● **Dataset records**:

○ ○ ○ ○

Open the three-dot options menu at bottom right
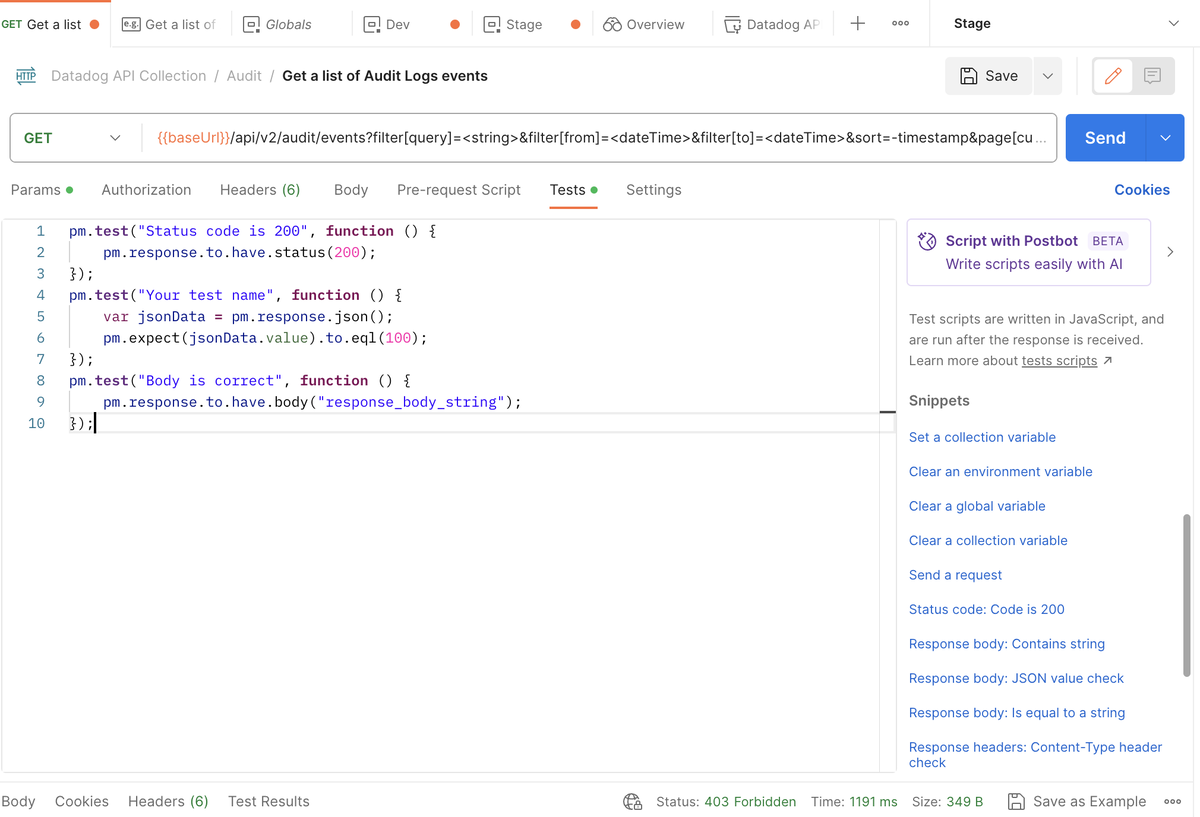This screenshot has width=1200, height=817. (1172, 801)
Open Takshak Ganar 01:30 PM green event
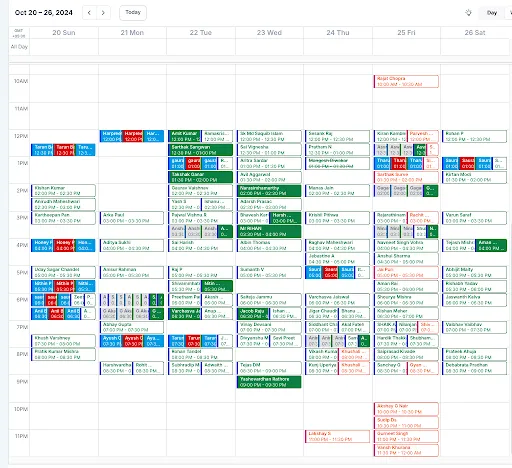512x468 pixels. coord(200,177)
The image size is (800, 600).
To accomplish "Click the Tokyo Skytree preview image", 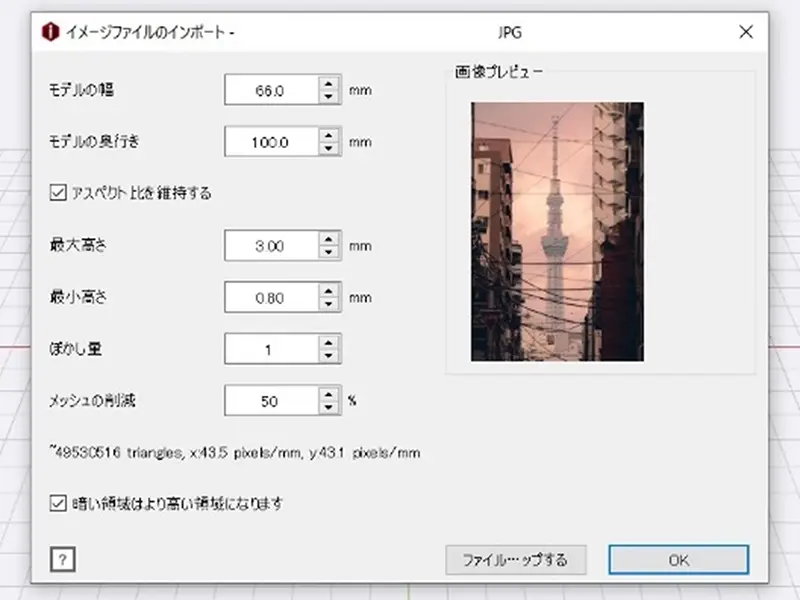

○ ○ ○ ○

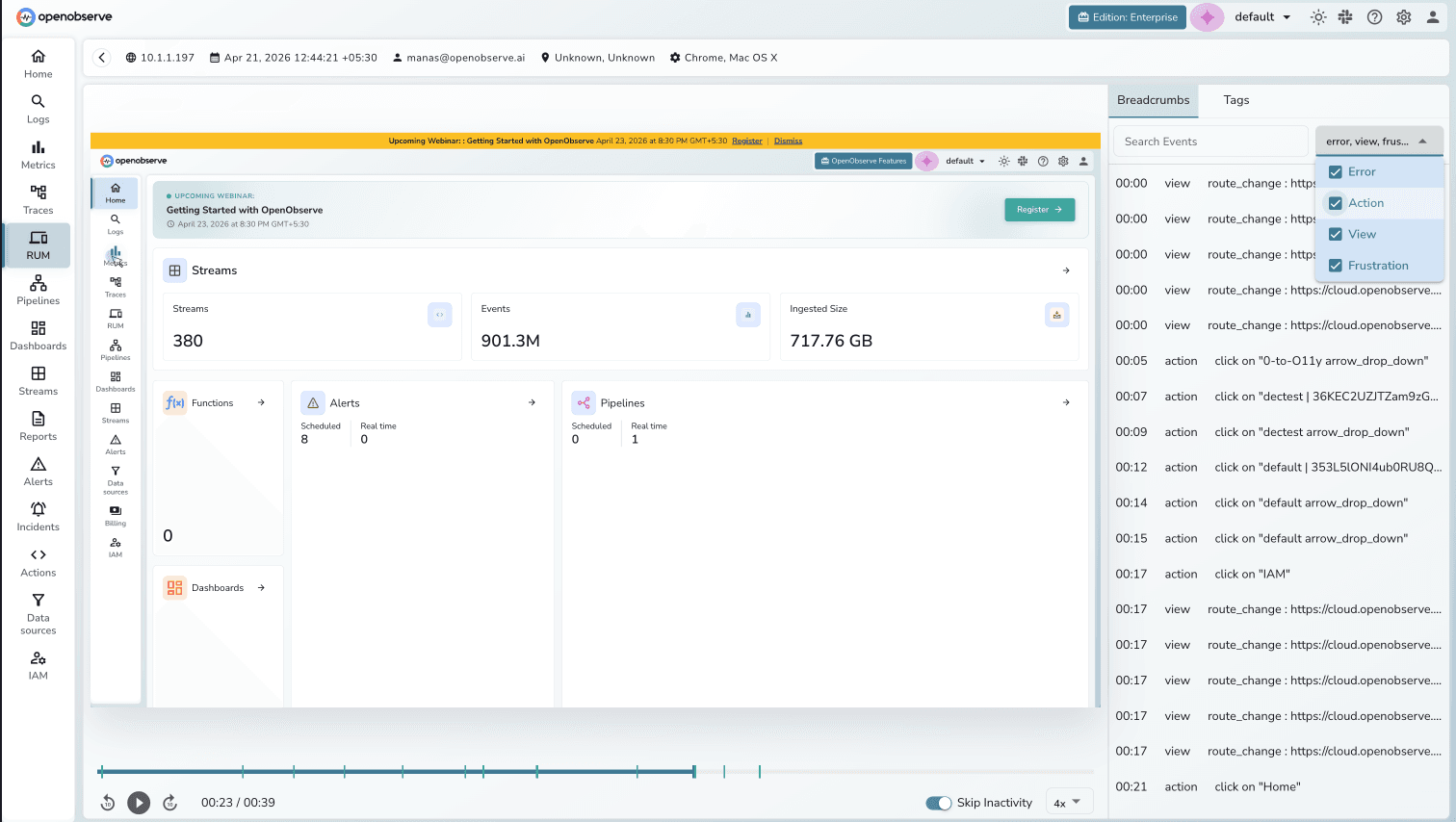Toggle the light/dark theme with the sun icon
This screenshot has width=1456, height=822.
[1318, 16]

○ ○ ○ ○

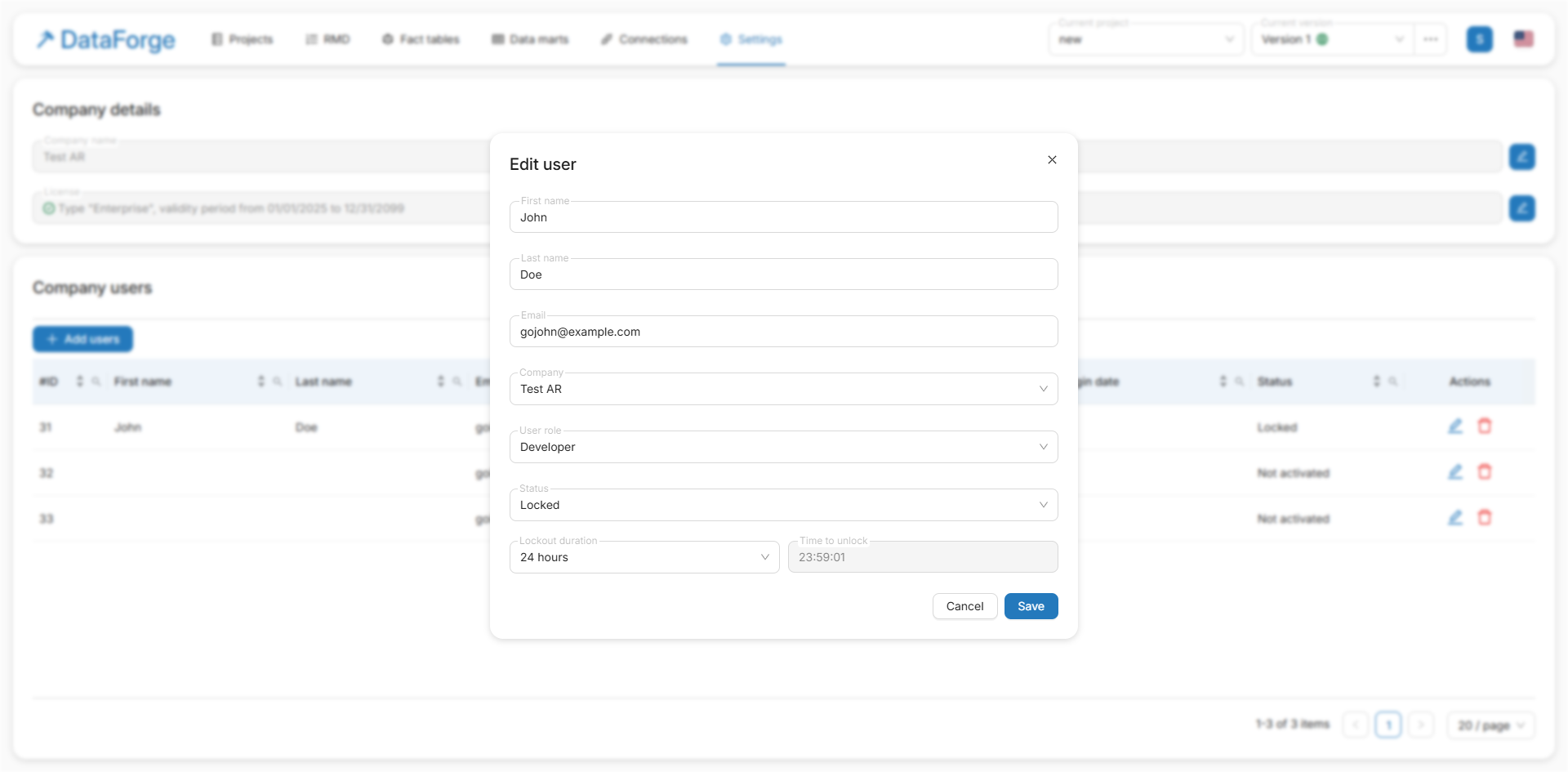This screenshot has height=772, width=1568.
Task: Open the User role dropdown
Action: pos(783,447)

○ ○ ○ ○

● **Task description**: State how many lines of the records above contain the word "Open", matching case exactly. Give only the number.

● **Written response**: 3